On paper, Powerbeats Pro come with a lot of the features you’d expect to see from the best workout earbuds. They’re truly wireless, have great battery life, and offer sweat and water resistance to keep them going during sweaty workouts or outside exercise.

They also have an ear hook design to keep them firmly attached during intense training. There is one major omission from the package though—the lack of noise-canceling tech. 

That’s a pretty major downside, especially when you consider that other fitness-focused headphones like the Jabra Elite 7 Active or Sony WF-1000XM4 do pack some form of noise cancellation.

So, do the Powerbeats Pro have other strengths to justify this, and their hefty price tag, or does the competition leave them in the dust? Check out our Powerbeats Pro review for the full breakdown. 

Beats Powerbeats Pro review: price and features

The Powerbeats Pro are on the pricier side of the workout headphones that we’ve looked at, costing $249.95/£219.95. For the price, you get the headphones, a set of changeable ear tips, the charging case, and a Lightning to USB-A charging cable. There is no mains adapter included, though you can buy one separately if needed.

There are three color options to choose from; Black, Ivory, and Navy. If you buy them from the Beats or Apple website, you can also personalize your Powerbeats Pros with a custom engraving.

Unlike most other Beats earbuds, the Powerbeats Pro are aimed squarely at the fitness market, and there are a couple of key features that showcase that. The most obvious adjustment is the ear hooks which lock the earbuds firmly in place to stop them from falling out during exercise.

I thoroughly tested this feature and nearly knocked myself out trying to get them to fall off to no avail, so you can be sure that once you’ve put these earbuds in, they’re not going to fall out during exercise. I found actually putting them on can be a little undignified though, as it’s a bit of a hassle trying to get the loops over your ears.

Another fitness-focused feature of the Powerbeats Pro is that they’re both sweat and water resistant, with an IPX4 water resistance rating. They’re not waterproof so you can’t go swimming with them, but they should survive a downpour while you’re out for a jog. I wore these out in the rain on multiple occasions and had no issues.

The Powerbeats Pro are fully wireless and connect to your device via Bluetooth. There are controls on each earbud, with physical buttons rather than touch controls.

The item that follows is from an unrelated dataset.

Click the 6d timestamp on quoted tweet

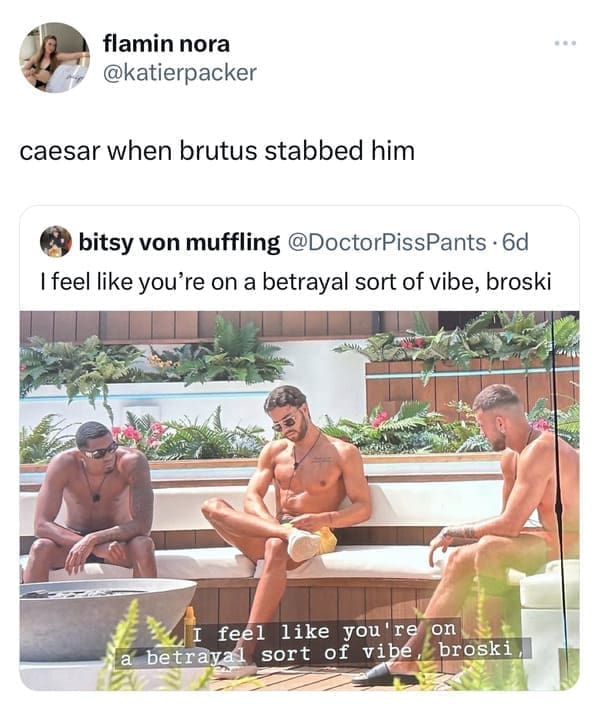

The Beats logo on each earbud is the main pause/play button, and then there are volume controls on top of the bud. These controls are functionally identical on both sides, so you can skip tracks or pause with either hand depending on which is easier at the time.

Battery life on the Powerbeats Pros is decent, but not exceptional. Apple advertises around nine hours on a single charge, with just shy of another two full charges in the charging case for a total of “more than 24 hours of playback”.

When they do run out of juice, Powerbeats Pro also have a Fast Fuel feature that offers 1.5 hours of playback after five minutes charging—ideal for when you find out you forgot to charge them five minutes before you’re heading out to the gym.

Beats Powerbeats Pro workout earbuds on wood

(Image credit: Ian Stokes)

Beats Powerbeats Pro review: sound quality

While all the swanky fitness features are important, at the end of the day these are still a pair of earbuds, so sound quality is massively important. Fortunately, I have to say that I’ve been impressed by the output of the Powerbeats Pros. 

As with other recent Beats headphones, the overpowering bass that the brand was famous for in the past has been dialed back in favor of a more balanced sound profile.

Don’t get me wrong, you can still get some punchy bass through on the tracks that need it, like Muse’s Hysteria or Deadmau5's Faxing Berlin, but it doesn’t drown everything else out. 

I went to some classic tunes to test out the highs. Steely Dan’s Do It Again sounded great through the Pros, with that opening medley coming through with good clarity. Likewise the highs on Future’s Mask Off came through clearly too.

They’re not going to blow dedicated audiophiles away; my everyday earbuds are a pair of Beats Studio Buds and I definitely prefer those for normal use, but as a pair of workout earbuds, they’re definitely up to the task.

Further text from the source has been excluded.